**ACTION ITEM**
Your answer should be an exact copy of the lines from the start of the entries to the line containing "Task: Choose the cursor pointer tool icon", both included.

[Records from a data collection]
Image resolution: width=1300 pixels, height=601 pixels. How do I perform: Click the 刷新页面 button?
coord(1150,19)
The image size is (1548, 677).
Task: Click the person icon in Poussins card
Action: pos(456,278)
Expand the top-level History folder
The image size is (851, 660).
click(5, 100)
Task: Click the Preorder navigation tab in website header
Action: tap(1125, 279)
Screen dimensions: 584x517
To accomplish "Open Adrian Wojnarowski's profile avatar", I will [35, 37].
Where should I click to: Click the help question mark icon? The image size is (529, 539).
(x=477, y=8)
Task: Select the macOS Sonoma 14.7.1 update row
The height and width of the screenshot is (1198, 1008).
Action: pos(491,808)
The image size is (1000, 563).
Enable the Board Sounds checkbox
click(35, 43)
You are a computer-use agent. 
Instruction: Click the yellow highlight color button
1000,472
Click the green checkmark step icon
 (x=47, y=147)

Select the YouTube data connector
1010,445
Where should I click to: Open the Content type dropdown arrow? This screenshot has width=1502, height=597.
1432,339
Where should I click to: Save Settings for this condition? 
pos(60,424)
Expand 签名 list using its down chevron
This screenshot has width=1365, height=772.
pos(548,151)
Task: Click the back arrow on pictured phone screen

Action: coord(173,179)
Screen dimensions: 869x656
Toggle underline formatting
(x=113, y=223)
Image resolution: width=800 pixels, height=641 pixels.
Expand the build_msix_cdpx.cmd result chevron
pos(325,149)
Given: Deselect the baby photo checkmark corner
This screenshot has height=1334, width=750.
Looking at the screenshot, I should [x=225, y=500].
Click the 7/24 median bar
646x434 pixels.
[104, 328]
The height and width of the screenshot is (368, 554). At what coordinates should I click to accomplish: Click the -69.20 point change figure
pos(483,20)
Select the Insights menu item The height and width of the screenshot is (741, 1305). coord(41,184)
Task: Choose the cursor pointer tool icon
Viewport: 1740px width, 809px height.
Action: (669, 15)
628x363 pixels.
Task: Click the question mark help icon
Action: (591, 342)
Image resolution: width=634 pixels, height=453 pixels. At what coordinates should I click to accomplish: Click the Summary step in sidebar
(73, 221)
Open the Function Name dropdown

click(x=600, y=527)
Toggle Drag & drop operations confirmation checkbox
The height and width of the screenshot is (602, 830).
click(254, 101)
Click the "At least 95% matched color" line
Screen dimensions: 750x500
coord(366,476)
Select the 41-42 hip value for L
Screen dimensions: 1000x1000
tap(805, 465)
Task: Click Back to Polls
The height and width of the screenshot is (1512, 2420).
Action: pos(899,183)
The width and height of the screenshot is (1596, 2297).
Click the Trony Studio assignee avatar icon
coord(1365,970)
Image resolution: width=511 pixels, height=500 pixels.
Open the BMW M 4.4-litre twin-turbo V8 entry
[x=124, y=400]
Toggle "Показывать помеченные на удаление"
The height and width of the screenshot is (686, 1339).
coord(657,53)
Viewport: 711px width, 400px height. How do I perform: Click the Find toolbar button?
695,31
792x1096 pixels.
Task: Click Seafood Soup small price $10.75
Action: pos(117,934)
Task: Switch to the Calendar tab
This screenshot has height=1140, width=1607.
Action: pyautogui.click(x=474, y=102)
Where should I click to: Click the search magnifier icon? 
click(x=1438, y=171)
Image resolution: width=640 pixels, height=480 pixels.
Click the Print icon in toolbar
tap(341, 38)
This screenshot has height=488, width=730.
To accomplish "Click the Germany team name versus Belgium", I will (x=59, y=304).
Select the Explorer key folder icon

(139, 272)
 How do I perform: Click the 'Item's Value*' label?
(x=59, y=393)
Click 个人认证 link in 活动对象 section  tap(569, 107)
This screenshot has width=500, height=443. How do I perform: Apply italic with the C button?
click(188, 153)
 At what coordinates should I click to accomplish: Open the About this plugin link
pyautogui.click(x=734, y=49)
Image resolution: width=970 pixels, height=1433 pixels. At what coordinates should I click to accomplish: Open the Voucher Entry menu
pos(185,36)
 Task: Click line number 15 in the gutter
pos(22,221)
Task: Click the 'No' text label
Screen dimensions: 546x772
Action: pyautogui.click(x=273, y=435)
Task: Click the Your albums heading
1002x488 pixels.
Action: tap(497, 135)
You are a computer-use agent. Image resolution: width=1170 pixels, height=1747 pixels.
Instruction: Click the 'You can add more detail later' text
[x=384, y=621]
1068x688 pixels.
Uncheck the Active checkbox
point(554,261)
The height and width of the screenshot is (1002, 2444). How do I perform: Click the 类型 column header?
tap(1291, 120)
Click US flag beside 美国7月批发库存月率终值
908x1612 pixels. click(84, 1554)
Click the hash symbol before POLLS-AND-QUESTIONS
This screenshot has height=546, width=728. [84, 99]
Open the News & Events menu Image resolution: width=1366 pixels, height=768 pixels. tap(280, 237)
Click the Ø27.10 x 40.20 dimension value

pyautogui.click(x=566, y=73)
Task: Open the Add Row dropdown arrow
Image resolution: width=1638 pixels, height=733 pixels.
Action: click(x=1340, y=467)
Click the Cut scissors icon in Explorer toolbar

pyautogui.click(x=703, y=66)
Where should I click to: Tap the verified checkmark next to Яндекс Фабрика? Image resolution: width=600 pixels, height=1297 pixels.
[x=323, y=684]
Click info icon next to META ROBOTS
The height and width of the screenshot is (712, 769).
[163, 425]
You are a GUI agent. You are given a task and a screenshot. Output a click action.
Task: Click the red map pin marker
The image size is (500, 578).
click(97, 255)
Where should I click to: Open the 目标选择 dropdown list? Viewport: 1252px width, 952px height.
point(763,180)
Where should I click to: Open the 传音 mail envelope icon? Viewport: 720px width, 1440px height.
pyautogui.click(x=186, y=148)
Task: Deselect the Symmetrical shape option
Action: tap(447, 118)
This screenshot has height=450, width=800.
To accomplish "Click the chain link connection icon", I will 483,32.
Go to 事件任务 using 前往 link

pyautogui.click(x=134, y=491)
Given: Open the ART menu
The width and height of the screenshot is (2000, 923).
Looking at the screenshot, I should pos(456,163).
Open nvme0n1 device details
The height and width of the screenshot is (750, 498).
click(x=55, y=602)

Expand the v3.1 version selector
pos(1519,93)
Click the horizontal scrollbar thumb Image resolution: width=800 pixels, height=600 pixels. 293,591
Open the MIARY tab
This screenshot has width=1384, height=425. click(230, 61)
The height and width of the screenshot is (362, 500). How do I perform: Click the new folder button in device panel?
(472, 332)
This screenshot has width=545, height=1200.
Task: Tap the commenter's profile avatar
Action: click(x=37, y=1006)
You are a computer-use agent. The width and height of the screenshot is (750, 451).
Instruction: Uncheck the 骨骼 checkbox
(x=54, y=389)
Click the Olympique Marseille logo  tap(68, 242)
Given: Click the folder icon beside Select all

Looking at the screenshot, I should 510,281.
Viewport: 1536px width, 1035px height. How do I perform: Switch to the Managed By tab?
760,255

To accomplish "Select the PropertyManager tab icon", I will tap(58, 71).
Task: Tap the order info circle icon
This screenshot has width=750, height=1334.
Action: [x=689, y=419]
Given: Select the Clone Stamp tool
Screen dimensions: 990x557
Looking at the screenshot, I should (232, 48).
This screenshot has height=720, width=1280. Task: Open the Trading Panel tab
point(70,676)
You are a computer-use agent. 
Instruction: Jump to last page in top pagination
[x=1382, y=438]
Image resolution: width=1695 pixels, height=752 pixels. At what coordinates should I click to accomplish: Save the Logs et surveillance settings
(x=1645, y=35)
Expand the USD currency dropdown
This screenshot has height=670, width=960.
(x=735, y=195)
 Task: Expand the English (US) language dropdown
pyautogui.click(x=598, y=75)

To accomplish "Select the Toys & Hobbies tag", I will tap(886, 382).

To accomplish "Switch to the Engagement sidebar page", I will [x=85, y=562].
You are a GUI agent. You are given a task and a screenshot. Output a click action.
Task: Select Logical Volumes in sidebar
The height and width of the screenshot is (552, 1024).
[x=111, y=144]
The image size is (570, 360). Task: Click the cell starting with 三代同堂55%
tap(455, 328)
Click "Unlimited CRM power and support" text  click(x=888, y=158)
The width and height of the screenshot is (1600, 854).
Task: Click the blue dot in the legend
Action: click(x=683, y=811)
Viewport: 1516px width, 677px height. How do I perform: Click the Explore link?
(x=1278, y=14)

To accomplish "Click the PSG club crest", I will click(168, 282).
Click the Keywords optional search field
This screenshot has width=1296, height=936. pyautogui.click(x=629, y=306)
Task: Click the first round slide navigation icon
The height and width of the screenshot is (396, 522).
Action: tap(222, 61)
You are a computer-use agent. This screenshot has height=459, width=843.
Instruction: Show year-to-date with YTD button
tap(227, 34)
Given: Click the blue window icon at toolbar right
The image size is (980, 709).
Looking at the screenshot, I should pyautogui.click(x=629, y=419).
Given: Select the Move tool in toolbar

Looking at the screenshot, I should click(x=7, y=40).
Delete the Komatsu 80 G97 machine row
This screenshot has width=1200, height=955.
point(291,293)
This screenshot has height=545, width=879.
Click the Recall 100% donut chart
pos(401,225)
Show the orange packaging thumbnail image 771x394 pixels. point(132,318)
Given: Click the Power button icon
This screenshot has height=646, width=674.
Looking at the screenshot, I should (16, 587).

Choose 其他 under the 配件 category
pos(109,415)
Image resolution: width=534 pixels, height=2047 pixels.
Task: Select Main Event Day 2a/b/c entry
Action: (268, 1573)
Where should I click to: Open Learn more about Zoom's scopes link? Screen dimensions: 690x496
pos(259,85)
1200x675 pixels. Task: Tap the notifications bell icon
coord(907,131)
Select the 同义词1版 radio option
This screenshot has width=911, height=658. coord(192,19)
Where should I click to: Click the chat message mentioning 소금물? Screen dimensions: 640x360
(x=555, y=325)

**WRITTEN SOLUTION**
Image resolution: width=1300 pixels, height=601 pixels. How do I perform: Click the 刷新页面 button?
coord(1150,19)
The image size is (1548, 677).
Task: Click the person icon in Poussins card
Action: pos(456,278)
Expand the top-level History folder
The image size is (851, 660).
click(5, 100)
Task: Click the Preorder navigation tab in website header
Action: tap(1125, 279)
Screen dimensions: 584x517
To accomplish "Open Adrian Wojnarowski's profile avatar", I will [35, 37].
Where should I click to: Click the help question mark icon? The image size is (529, 539).
(x=477, y=8)
Task: Select the macOS Sonoma 14.7.1 update row
The height and width of the screenshot is (1198, 1008).
Action: pos(491,808)
The image size is (1000, 563).
Enable the Board Sounds checkbox
click(35, 43)
You are a computer-use agent. 
Instruction: Click the yellow highlight color button
1000,472
Click the green checkmark step icon
 (x=47, y=147)

Select the YouTube data connector
1010,445
Where should I click to: Open the Content type dropdown arrow? This screenshot has width=1502, height=597.
1432,339
Where should I click to: Save Settings for this condition? 
pos(60,424)
Expand 签名 list using its down chevron
This screenshot has width=1365, height=772.
pos(548,151)
Task: Click the back arrow on pictured phone screen

Action: coord(173,179)
Screen dimensions: 869x656
Toggle underline formatting
(x=113, y=223)
Image resolution: width=800 pixels, height=641 pixels.
Expand the build_msix_cdpx.cmd result chevron
pos(325,149)
Given: Deselect the baby photo checkmark corner
This screenshot has height=1334, width=750.
Looking at the screenshot, I should [x=225, y=500].
Click the 7/24 median bar
646x434 pixels.
[104, 328]
The height and width of the screenshot is (368, 554). At what coordinates should I click to accomplish: Click the -69.20 point change figure
pos(483,20)
Select the Insights menu item The height and width of the screenshot is (741, 1305). coord(41,184)
Task: Choose the cursor pointer tool icon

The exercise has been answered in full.